SPIEGEL ONLINE: Sollte die SPD Bundesinnenminister Thomas de Maizière schärfer kritisieren?

Pistorius mit Polizisten

Pistorius mit Polizisten

Foto: Hauke-Christian Dittrich/ dpa

Pistorius: Der Bundesinnenminister bietet genügend Angriffsflächen.

SPIEGEL ONLINE: Welche?

Pistorius: Die einsame Entscheidung der Kanzlerin, die Grenzen zu öffnen, hat doch gezeigt, wie heruntergewirtschaftet sowohl Bundespolizei als auch Mammutbehörden wie das Bundesamt für Flüchtlinge sind. Für beide Behörden ist Herr de Maizière verantwortlich. Durch die jahrelange Sparpolitik von CDU und CSU war Deutschland 2015 über Monate hinweg nicht ansatzweise in der Lage zu kontrollieren, wer ins Land kommt. Der Stau bei den Asylanträgen ist bis heute trotz vollmundiger Versprechen noch nicht abgearbeitet. Und die Qualität der Bearbeitung ist zum Teil besorgniserregend und gefährdet die innere Sicherheit - wie wir im Fall des Bundeswehroffiziers Franco A. gesehen haben.

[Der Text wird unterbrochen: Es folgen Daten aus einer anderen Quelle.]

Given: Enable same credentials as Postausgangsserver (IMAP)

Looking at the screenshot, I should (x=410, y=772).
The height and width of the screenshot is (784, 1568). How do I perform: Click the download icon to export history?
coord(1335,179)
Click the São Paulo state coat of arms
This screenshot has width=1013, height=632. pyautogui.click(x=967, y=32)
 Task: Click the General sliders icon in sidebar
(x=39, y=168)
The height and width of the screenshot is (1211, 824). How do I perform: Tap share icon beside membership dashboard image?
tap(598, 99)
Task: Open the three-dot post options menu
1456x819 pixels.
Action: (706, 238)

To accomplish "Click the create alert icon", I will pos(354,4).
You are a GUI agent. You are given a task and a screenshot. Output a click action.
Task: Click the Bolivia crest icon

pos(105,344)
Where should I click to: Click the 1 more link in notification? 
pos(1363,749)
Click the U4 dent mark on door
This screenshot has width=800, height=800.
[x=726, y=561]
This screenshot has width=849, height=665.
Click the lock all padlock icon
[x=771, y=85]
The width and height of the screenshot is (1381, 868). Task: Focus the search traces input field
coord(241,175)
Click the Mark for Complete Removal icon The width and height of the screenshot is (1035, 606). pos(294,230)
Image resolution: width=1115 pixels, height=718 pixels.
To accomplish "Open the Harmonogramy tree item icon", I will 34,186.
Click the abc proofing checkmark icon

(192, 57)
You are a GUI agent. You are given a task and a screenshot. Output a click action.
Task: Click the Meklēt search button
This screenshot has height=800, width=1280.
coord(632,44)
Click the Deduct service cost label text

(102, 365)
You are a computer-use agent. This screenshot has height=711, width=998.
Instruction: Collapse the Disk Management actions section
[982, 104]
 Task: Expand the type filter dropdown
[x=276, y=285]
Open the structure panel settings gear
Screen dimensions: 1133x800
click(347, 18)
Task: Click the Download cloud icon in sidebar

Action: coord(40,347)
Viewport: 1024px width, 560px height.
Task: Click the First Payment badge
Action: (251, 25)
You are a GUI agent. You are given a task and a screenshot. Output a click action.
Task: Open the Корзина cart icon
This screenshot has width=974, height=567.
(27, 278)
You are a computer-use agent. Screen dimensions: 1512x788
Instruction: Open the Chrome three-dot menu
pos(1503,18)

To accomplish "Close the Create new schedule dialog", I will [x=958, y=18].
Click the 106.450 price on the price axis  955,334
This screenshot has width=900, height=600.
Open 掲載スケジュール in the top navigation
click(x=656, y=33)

SPIEGEL ONLINE: Eine ziemliche lange Liste an Vorwürfen.

Pistorius: Auch die mangelnde Kooperation der Polizei auf europäischer Ebene ist de Maizière nicht entschlossen genug angegangen oder die Cybersicherheit. Zwei Mammutthemen unserer Zeit, die unsere Sicherheit ganz empfindlich berühren. Was ist, wenn Cyberpiraten Krankenhäuser und Kraftwerke kapern? Deshalb fordere ich auch eine bundesweite Katastrophenschutzübung mit genau diesen Szenarien. Statt aber diese Probleme anzugehen, lässt die CDU den Einsatz der Bundeswehr im Inneren üben. Absurd und aus der Zeit gefallen.

SPIEGEL ONLINE: Muss auch SPD-Kanzlerkandidat Martin Schulz mehr auf das Thema innere Sicherheit setzen?

SPD-Chef Martin Schulz

SPD-Chef Martin Schulz

Foto: FABRIZIO BENSCH/ REUTERS

Pistorius: Er macht es schon.

SPIEGEL ONLINE: Er wird aber nicht alles stemmen können. Wer könnte ihre Partei bei der inneren Sicherheit vertreten?

Pistorius (lacht): Da gibt es bestimmt den einen oder anderen, der dazu in der Lage wäre.

SPIEGEL ONLINE: Sie werden ja auch häufiger genannt, manche vergleichen Sie schon mit dem früheren SPD-Bundesinnenminister Otto Schily. Wären Sie bereit?

Pistorius: Die Möglichkeiten, die ich als niedersächsischer Innenminister auf Bundesebene habe, nutze ich auch heute schon gerne.